The association was formed by the residents in order to compel the appellant to carry out its obligations in terms of the various contracts it had entered into with the various individuals who form the association.

The High Court found that the appellant had breached the terms of agreement between itself and the residents in regard to Phase 1 of the development. Consequently, the court granted an order directing the appellant to fully service Phase 1 of the housing development within 90 days, and, in particular, to connect to all Stands reticulated water, sanitary systems, tarred roads, and a proper drainage system.

Dissatisfied with that order, the appellant appealed to this Court on the grounds that:

(a) The court a quo had erred in finding that the respondent had locus standi in judicio to institute the proceedings; and

(b) The court a quo had erred in rejecting the appellant's contention that it had complied with its obligations in terms of the relevant Development Permit.

At the hearing of the matter before this Court, counsel for the appellant abandoned the other grounds of appeal and attacked the judgment of the court a quo on the sole basis that there were material disputes of facts which were incapable of resolution on the papers, and, for that reason, the matter should either have been referred to trial or dismissed.

The sole issue for determination before this Court, therefore, is whether the court a quo erred in resolving the disputes raised on the papers without hearing evidence.

In terms of condition 27 of the Development Permit issued to the appellant by the second respondent, the appellant was obliged, at his own expense, to: “provide all infrastructural services viz roads, electricity, water mains, and sewerage disposal, to the specification approved by and to the satisfaction of Norton Town Council and all such services shall be handed over to Council at a date to be agreed upon by the two parties involved.”

In its founding papers before the High Court, the first respondent alleged that the appellant had breached the contract in various respects.

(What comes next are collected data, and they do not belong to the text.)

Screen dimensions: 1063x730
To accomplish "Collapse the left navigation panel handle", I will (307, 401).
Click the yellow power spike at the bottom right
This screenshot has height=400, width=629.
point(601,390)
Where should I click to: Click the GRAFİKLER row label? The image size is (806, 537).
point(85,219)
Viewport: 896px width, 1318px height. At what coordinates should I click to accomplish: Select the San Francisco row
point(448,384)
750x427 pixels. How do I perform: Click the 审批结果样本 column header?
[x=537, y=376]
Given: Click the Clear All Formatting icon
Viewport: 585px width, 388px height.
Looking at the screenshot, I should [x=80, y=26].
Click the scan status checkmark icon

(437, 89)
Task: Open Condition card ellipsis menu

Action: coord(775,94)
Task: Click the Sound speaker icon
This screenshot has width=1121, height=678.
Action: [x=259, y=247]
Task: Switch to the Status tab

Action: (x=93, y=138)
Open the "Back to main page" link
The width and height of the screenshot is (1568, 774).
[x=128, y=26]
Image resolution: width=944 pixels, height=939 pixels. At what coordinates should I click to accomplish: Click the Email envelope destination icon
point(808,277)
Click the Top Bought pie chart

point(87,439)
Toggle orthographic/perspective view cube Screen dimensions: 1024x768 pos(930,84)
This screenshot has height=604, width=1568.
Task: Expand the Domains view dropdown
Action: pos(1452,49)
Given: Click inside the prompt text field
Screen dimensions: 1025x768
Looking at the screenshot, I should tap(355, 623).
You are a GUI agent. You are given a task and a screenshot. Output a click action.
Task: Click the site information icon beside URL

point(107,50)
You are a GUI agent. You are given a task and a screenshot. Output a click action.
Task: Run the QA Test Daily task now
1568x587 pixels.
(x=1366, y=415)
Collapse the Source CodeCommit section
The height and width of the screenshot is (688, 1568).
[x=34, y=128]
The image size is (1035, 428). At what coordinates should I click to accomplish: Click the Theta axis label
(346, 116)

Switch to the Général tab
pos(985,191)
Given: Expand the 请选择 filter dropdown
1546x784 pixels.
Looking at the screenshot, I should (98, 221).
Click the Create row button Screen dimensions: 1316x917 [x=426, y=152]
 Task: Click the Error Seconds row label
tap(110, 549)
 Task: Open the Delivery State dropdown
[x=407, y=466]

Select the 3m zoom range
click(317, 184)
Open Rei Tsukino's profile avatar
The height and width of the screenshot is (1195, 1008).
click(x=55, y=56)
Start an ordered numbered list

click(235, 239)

The first respondent alleged that although the appellant had tarred the roads in Phase 1, it had done so in a substandard manner; that no proper drainage system had been constructed; and tapped water was not available at all the Stands. The first respondent further alleged that no street lighting had been put in place and social amenities, such as schools and clinics, were still to be constructed.

In its opposing affidavit, the appellant asserted, that, it had done its best to carry out its obligations under the difficult economic conditions prevailing in Zimbabwe, and that it was on course to completing its obligations.

It further stated, that, although there were no tarred roads in Phases 1 and 2, it had acquired state of the art equipment in order to carry out this task.

The appellant further stated, that, the roads had not been tarred because of the scarcity of diesel and unavailability of tar in Zimbabwe.

However, the appellant also stated, that, the road network in Phase 1 had been done satisfactorily by a Chinese sub-contractor.

The appellant further remarked, that, no drainage system had been put in place because the tarring of the roads had to be completed first. Culverts too were to be constructed after the roads had been tarred. The drainage was not as bad as suggested by the first respondent.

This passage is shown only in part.